### REQUIREMENT
Render this sentence from the ALU forum thread in Spanish: "The lookup table reports the 8 bit result of a multiplication of A and B so long as it does not overflow."

### TEXT PASSAGE
Can't fathom how you work some of those instructions without read accessible pointers, maybe the new stacks.
Anyways, your A*B table. Does that function return the H or L byte of the answer? And why not offer both?
A+A or B+B can also perform left logical shift, so not like you have no table to spare for the other byte...

The ALU function for the Multiply in LALU is absolutely ghastly. The lookup table reports the 8 bit result of a multiplication of A and B so long as it does not overflow. If the operation does overflow it reports back hexadecimal FF. ( 8*8=64 OK, 17*17=FF for overflow). I'm interested in any ideas to improve that function, or ideas to replace the function entirely with something more useful.

Also, here is kind of an odd thing. Since the ALU can generate the various flags as listed, I could program the lookup controller to make any instruction conditional on the flags. For example I have an instruction MAB (Move A to B). The controller could be programmed to make MAB execution conditional on the flags... for example, MAB only If A>B.

Here's another thing: I have space in the controller for 3 more instructions. (Hex D, E and F). I'd be interested to know if anyone has ideas for additional useful instructions.

Michael

What I suggest are fixed point output bytes "HL.XYZ"
Each output byte gets a separate lookup table in LALU.
Go deep or shallow as you find table space to spare.

Right now we are just talking about multiply.
Nothing messy when you simply offer the high byte instead of an error.

MPH(A*B)=H_.___ Multiply
MPL(A*B)=_L.___
DVL(A/B)=_L.___ Divide
DVX(A/B)=__.X__
DVY(A/B)=__._Y_
DVZ(A/B)=__.__Z
MDL(A/B)=_L.___ Modulo or Division's Remainder
CSX(AB)=__.X__ Cosine of a 16bit quadrant
CSY(AB)=__._Y_
CSZ(AB)=__.__Z
QRL(AB)=_L.___ Square root
QRX(AB)=__.X__
QRY(AB)=__._Y_
QRZ(AB)=__.__Z

None of these desperately need to throw flags, so the full width of every byte is available.
Divide By Zero or COS(0)=1 could flag, but worthwhile or just making things complicated?
Rarely used ALU functions may not merit a unique instruction, but instead access as memory.

-edit- What about COS(AB+1)? One extra angle lets us hit 45degrees and all halvings exactly.
COS(0)=1 should "off the table" anyway, as a CSL table wastes 64KBytes just to store one bit.
Better off with a slightly smaller quadrant, integer divisible to all the most common angles?
I had such a number writ down but lost. A gazillion old notes like this to consolidate...
Was: 2*2*2*2*2*3*3*5*5*7 = 50,400 (+1 for zero). Or 90 degrees subdivided by 560.

Decimal add with carry and Decimal subtract with carry D & E
They work with the ASCII characters 0..9. You then can have a 4 digit calculator.
(F has to halt and catch on fire)
Ben.

I don't offer BCD arithmetic tables, but three conversion tables under
"Single Argument Functions", where all or part of B further specifies
a sub-function.

BCD to ABS _L.___ Coded Decimal to Absolute
ABS to CDL _L.___ Absolute to Coded Decimal Low (00~99)

### DATA EXCERPT
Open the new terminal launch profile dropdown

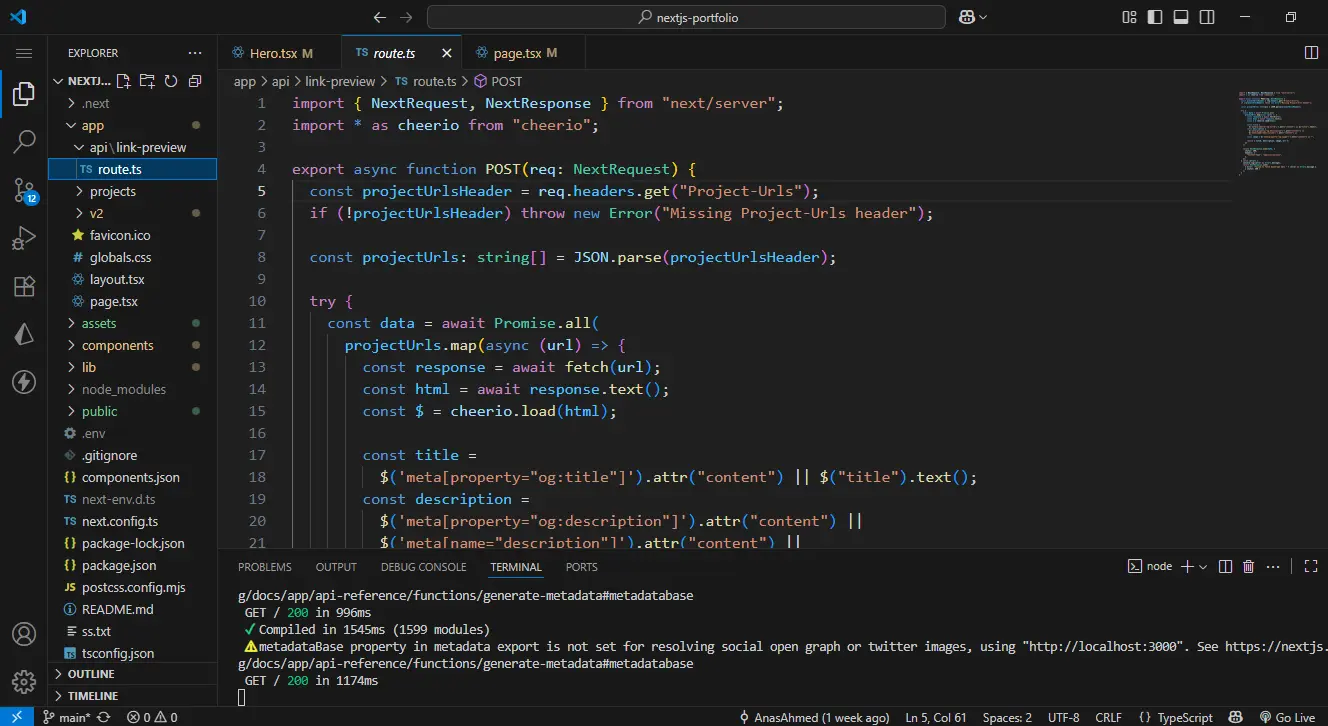[x=1203, y=567]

### FULL SOLUTION
La tabla de búsqueda devuelve el resultado de 8 bits de una multiplicación de A y B siempre que no se produzca desbordamiento.